I am looking at the next five years and what it holds. I am seeing the Foundation being a funder, funding grassroots widow’s organisation and helping other groups to survive. That is where I want to take it to.

How would you assess human rights enforcement in Nigeria?
I don’t want think about Nigeria as a whole, let me narrow it down to the South-east and particularly to women and girls, a lot of who face discrimination.

In every stage of a woman’s life there is one kind of violation or the other. You go to certain homes and they will tell the male child go and play football while the female child will be told to go to the kitchen but is not done in my house and now my son is one of the best cook in the house. Though times are changing gradually and the level of discrimination is not as high as it used to be.
Recently they nullified this police act that said before a police woman gets married the commissioner of police where she is serving must approve of the man before she will get married to him but it must be within a period of time after her engagement in service. That was a gross violation of right of a woman.

I could remember the second time I went to immigration to get my passport renewed they asked me to go and get a letter of consent from my husband and it caused trouble because I refused to do that. The day my husband renewed his own he didn’t get a letter from me, why should you asked me to get a letter from him.
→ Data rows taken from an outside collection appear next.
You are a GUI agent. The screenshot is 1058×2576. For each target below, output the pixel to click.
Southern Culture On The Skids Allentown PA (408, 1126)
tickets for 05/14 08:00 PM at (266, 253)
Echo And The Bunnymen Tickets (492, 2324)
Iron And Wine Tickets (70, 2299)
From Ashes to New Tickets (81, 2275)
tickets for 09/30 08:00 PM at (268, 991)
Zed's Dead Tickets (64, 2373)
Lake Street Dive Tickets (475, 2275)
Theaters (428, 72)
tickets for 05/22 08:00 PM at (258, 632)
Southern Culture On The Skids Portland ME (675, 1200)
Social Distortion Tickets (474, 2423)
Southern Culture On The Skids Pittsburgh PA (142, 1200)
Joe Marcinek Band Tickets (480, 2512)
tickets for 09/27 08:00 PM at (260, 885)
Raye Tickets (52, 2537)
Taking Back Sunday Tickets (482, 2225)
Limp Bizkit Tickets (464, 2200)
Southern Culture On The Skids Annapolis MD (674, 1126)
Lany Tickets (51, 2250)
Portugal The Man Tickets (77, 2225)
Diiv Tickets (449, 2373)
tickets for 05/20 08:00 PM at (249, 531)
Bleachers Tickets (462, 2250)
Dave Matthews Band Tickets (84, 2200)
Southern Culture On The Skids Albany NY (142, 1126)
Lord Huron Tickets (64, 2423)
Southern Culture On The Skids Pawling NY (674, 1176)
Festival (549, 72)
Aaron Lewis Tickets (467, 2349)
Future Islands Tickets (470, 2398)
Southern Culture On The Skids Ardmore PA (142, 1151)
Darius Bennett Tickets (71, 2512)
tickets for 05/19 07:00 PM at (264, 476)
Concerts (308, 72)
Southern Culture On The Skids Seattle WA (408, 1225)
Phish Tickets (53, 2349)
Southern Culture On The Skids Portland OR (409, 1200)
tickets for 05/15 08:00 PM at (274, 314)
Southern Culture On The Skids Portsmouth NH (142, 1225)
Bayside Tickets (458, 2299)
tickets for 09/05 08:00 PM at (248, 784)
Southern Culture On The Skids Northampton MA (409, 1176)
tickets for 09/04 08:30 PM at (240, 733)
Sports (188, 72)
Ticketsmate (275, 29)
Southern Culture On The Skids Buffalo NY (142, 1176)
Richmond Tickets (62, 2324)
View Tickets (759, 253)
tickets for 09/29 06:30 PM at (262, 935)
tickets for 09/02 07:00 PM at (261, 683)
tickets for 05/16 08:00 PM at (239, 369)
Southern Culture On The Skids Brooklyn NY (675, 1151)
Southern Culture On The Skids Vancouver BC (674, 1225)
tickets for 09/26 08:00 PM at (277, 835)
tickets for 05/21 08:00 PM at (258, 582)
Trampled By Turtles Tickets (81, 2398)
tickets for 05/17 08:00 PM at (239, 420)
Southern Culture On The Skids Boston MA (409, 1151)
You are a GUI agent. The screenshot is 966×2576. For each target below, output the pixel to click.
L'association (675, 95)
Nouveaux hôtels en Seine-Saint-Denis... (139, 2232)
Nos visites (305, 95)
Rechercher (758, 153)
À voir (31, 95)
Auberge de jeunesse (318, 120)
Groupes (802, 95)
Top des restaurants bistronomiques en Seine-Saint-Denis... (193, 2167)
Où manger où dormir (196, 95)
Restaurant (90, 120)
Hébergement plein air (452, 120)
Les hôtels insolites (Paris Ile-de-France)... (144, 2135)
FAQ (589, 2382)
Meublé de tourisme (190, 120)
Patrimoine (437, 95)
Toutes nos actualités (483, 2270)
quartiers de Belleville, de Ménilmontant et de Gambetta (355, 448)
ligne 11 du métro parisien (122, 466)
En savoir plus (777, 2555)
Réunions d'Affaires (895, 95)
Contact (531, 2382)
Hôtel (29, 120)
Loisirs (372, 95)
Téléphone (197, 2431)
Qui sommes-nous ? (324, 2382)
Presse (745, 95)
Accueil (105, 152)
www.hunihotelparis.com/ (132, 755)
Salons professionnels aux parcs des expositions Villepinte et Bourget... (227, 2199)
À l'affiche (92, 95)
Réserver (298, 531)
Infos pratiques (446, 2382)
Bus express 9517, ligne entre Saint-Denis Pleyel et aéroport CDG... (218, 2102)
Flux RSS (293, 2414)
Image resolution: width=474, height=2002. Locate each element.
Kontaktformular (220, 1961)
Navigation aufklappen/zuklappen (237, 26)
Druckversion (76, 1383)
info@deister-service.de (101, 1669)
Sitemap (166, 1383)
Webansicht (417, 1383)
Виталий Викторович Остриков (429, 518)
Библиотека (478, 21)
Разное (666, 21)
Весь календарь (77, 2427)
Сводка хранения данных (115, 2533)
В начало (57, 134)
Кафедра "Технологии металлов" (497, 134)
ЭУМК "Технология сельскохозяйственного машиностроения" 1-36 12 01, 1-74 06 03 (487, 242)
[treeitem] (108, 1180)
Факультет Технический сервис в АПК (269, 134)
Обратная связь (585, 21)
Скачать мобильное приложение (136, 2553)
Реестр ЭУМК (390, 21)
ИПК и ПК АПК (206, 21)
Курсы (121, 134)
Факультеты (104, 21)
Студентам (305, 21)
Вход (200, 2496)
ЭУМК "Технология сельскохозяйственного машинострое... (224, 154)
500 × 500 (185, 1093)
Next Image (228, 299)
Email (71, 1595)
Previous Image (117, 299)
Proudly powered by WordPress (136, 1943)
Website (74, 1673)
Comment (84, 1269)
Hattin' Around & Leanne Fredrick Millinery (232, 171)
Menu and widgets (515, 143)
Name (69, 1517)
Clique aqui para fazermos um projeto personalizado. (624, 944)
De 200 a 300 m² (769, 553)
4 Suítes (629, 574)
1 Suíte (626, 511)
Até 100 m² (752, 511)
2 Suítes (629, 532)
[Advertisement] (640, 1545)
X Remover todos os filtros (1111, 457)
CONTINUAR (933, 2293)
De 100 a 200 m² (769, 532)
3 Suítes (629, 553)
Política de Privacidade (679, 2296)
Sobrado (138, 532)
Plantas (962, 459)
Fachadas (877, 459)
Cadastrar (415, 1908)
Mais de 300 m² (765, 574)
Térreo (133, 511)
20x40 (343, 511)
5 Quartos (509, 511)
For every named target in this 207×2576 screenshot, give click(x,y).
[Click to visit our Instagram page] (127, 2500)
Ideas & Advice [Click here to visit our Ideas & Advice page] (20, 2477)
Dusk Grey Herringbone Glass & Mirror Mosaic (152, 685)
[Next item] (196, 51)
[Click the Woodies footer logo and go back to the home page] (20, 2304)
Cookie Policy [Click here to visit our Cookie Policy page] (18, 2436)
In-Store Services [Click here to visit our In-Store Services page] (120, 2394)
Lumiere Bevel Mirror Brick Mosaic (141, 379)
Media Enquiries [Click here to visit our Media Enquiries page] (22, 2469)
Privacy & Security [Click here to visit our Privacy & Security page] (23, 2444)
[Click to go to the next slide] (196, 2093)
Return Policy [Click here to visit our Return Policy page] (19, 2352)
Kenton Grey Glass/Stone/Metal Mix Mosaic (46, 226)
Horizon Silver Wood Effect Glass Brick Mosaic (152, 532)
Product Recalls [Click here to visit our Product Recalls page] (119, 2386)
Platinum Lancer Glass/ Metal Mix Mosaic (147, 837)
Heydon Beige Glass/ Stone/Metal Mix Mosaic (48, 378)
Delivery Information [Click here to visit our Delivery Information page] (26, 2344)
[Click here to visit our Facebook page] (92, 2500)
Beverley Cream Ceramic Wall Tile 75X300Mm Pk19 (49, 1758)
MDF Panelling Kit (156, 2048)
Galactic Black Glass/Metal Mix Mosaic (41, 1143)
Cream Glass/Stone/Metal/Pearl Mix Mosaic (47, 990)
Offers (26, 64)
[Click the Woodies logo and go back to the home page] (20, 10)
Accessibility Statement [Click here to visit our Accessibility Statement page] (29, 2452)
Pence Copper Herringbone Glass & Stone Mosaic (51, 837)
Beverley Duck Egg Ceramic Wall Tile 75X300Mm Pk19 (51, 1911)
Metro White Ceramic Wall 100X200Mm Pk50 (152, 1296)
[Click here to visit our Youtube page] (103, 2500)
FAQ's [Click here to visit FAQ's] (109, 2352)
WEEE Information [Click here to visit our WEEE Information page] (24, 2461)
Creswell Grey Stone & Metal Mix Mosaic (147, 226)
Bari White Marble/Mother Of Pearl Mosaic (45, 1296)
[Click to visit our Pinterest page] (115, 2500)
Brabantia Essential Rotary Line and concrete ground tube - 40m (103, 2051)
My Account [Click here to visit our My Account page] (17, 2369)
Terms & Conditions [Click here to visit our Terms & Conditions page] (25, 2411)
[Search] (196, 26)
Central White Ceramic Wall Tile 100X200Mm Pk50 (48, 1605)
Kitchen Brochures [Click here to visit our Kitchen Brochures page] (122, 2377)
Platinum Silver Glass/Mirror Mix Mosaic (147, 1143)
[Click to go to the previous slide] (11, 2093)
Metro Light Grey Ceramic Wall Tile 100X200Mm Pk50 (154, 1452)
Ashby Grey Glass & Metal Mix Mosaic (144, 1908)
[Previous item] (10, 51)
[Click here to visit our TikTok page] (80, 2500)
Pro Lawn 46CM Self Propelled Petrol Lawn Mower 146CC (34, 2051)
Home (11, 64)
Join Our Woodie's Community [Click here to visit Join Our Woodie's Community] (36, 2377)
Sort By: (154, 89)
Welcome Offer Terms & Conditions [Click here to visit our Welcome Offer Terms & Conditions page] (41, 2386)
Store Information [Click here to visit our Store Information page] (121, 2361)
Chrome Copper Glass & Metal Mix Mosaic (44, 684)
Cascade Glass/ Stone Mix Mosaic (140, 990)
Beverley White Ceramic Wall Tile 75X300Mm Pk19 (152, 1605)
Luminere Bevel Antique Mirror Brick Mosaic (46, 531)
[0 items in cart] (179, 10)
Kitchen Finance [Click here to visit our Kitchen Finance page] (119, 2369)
You will go to police station as a woman to bail a suspect they will tell you, you are woman that you cannot process bail the person, Why?
There is no where it is anywhere; in the Criminal Code and even in the Constitution, it is nowhere. When you look at the human rights provision of 1999 Constitution, Section 42 talks about non-discrimination based on sex, religion among others, they violate all those things even in the churches, banks and many other sectors but for me widows face the worst type of violation of human rights.

Do you think gender equality is achievable in Nigeria?
For me, it is not in the percentage, even if it is one percent but is the quality of representation. Assuming you had 35 per cent of women in governance, what is the quality of the 35 per cent?

The affirmative action is a good idea but let there be quality representation, it is not in the quantity, but the quality. In quality in such a way that whatever they do up there get down the level of poverty at the grassroots where there is high poverty rate amongst women.
There is a programme run by the US department of state called International Visitors Leadership Programme, the PTF will train you to go down to the grassroots and touch people.

There is another programme run by ASPEN, it is a leadership institute in the US and I was on that programme for two years and part of it moves you from success to significance.

Yes, you have succeeded in what you are doing, how significant is that success to the people in the grassroots? The level of poverty is disgusting, I work a lot in rural areas.

What would you advise women and Nigerians in general?
I would say be happy always and hope for the best. I wish we could do things the way civilized people do theirs. It is not rocket science to achieve this thing, if we show more love and care to one another the society will be better for all.

Another election year is coming up, let our politics be more genuinely issue based campaign where the best hands have the opportunity to lead us and not because the person is from a particular political party.

It is disappointing that our parties and their manifestoes are conflicting you don’t even understand what the issue is about, but you go to other countries you will find out that look this is what we stand for. In Nigeria this moment they are in this side next moment they are in the other side and is money-based politics.

Though things can be corrected, I am very happy being a Nigerian no matter how rough things are and no matter how bad things seem to be am still a Nigerian.